Your goal >> Continue the passage describing the wire-crimping apparatus and its robot arm from the point where it stops.

Selected extract >>
The pressing mechanism 17 is provided behind the jig plate 11. The pressing mechanism 17 includes an electric wire holding mechanism that holds a plurality of electric wires W pulled out from the plurality of reels R in parallel, and a crimping mechanism that collectively crimps one end side of each of the plurality of electric wires W to a respective one of the plurality of connectors C1. The pressing mechanism 17 also includes an electric wire cutting mechanism that collectively cuts a plurality of electric wires W pulled out to a predetermined length. The electric wire cutting mechanism is provided on a front side of the nip portion, and includes, as an example, a plurality of cutting blades that cut the plurality of electric wires W, and a plurality of electric wire end holding portions that hold the electric wire ends at a front side of the cutting blades.

The press mechanism 17 includes a pitch conversion mechanism that converts a pitch of the plurality of electric wires into a wide pitch corresponding to the plurality of connectors C1 and a narrow pitch corresponding to the plurality of connectors C2. The pitch conversion mechanism converts the pitch of the plurality of electric wires W by moving the plurality of electric wire end holding portions in the left-right direction.

The press mechanism 17 includes an electric wire correction mechanism including a comb-shaped jig having a plurality of comb teeth and a mechanism that drives the comb-shaped jig. The electric wire correction mechanism corrects a tendency of the electric wire W by arranging each of the comb teeth between the plurality of electric wires W and causing the electric wire W to slide.

The press mechanism 17 includes a crimping mechanism that collectively crimps each of the other end sides (cut end portions) of the plurality of electric wires W, each of which is cut to a predetermined length and has a narrow pitch, to a respective one of the plurality of connectors C2. The crimping mechanism is provided in a vicinity of the electric wire correction mechanism, and crimps the connector C2 to the other end side of the electric wire W corrected by the electric wire correction mechanism.

The press mechanism 17 is provided with an inspection probe configured to execute a conduction inspection on a circuit formed by crimping and connecting the electric wire W to the connector C2.

The robot arm R1 is a six-axis robot provided with, at a distal end portion thereof, a gripping mechanism that picks up the plurality of connectors C1 one by one and a hand H1 that converges the plurality of electric wires W. The robot arm R1 can move the distal end portion to any position on the jig plate 11 according to a program incorporated in a control device, and can drive the gripping mechanism and the hand H1 that are mounted on the distal end portion. The robot arm R1 grips one connector C1 from, for example, the plurality of connectors C1 supplied to a right front side of the jig plate 11 by the gripping mechanism, transfers the one connector C1 above the connector holding portion of the one end side holding portion 15 on the jig plate 11, and disposes the connector C1 on the connector holding portion. Further, when forming a branch in the plurality of electric wires W, the robot arm R1 picks the plurality of electric wires W at a predetermined position on the jig plate 11 by the hand H1. That is, the hand H1 bundles the plurality of electric wires W into a bundle in an unfixed state.

Exercise data >>

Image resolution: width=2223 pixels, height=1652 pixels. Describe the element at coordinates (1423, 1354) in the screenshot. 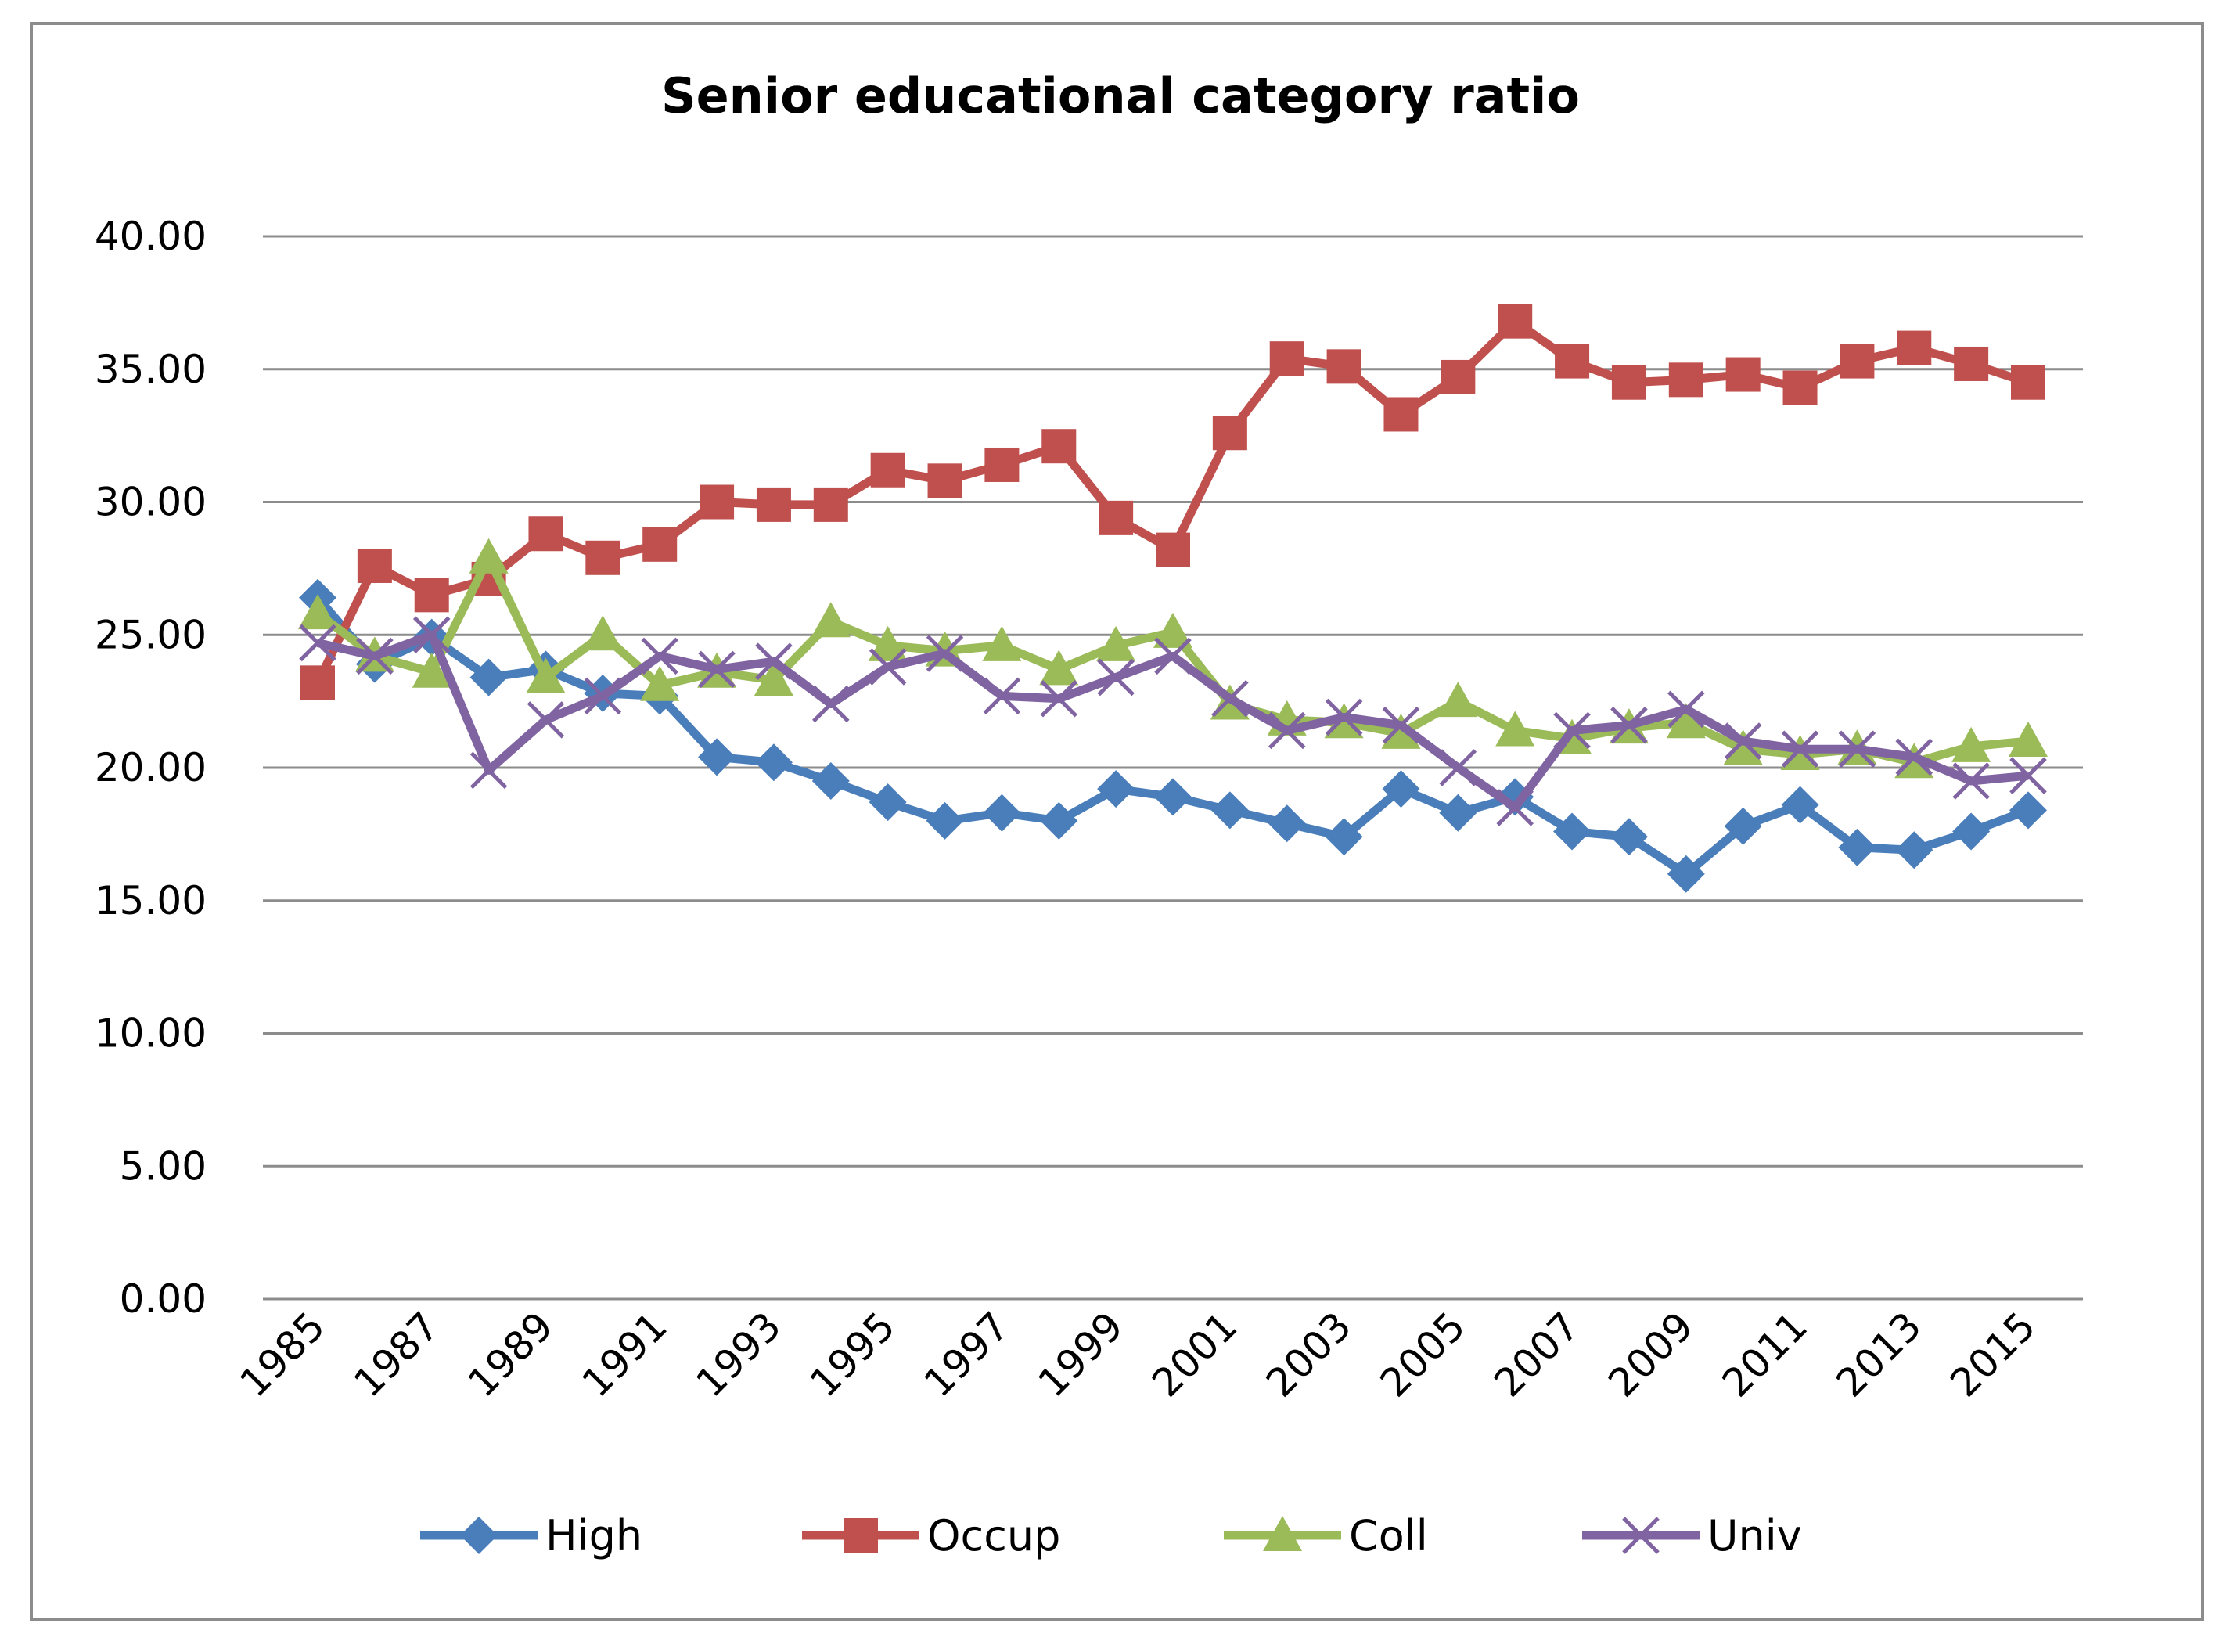

I see `x-tick-label: 2005` at that location.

Answer to the problem >>
A robot arm R2 is a six-axis robot provided with, at a distal end portion thereof, a gripping mechanism that collectively picks up the plurality of connectors C2 arranged in a row and a tool H2 that tape winds and binds the plurality of electric wires W. The robot arm R2 can move the distal end portion to any position on the jig plate 11 according to the program incorporated in the control device, and can drive the gripping mechanism and the tool H2 that are mounted on the distal end portion. The robot arm R2 collectively grips the plurality of connectors C2 arranged in a row on the right front side of the jig plate 11 by a gripping mechanism, transfers the plurality of connectors C2 above the connector holding portion of the other end side holding portion 19 on the jig plate 11, and disposes the connector C2 on the connector holding portion. The robot arm R2 forms a branch by winding and binding a tape around the plurality of electric wires W at a predetermined position on the jig plate 11 by the tool H2. The robot arm R2 winds, by the tool H2, the tape around an outer periphery of the plurality of electric wires W in a state of being converged by the hand H1 of the robot arm R1.

Wire harness manufacturing steps that are performed by the wire harness manufacturing device implemented as described above will be described with reference to FIGS. 1 to 7. The following manufacturing steps are performed by operating the robot arms R1, R2, the plurality of one end side holding portions 15, the other end side holding portion 19, and the pressing mechanism 17 according to the program incorporated in the control device of the wire harness manufacturing device.

Preparation

In the wire harness manufacturing device, the plurality of connectors C1 and the plurality of connectors C2 are prepared in advance on the right front side of the jig plate 11. One end sides of the plurality of electric wires W pulled out from the plurality of electric wire reels R are held by the electric wire holding mechanism of the pressing mechanism 17 in a state of being arranged in parallel.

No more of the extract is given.